Given data =

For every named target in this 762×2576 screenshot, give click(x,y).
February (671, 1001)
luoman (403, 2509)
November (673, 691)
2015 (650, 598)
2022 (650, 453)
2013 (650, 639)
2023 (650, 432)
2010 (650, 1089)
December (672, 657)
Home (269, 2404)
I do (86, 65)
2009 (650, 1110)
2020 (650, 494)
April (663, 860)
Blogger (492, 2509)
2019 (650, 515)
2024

Exercise details = Please render every line of the items above as a Markdown table with the columns "Row" and "Line", numbering each row and leaving out blank lines.

The reply =
| Row | Line |
|---|---|
| 1 | For every named target in this 762×2576 screenshot, give click(x,y). |
| 2 | February (671, 1001) |
| 3 | luoman (403, 2509) |
| 4 | November (673, 691) |
| 5 | 2015 (650, 598) |
| 6 | 2022 (650, 453) |
| 7 | 2013 (650, 639) |
| 8 | 2023 (650, 432) |
| 9 | 2010 (650, 1089) |
| 10 | December (672, 657) |
| 11 | Home (269, 2404) |
| 12 | I do (86, 65) |
| 13 | 2009 (650, 1110) |
| 14 | 2020 (650, 494) |
| 15 | April (663, 860) |
| 16 | Blogger (492, 2509) |
| 17 | 2019 (650, 515) |
| 18 | 2024 |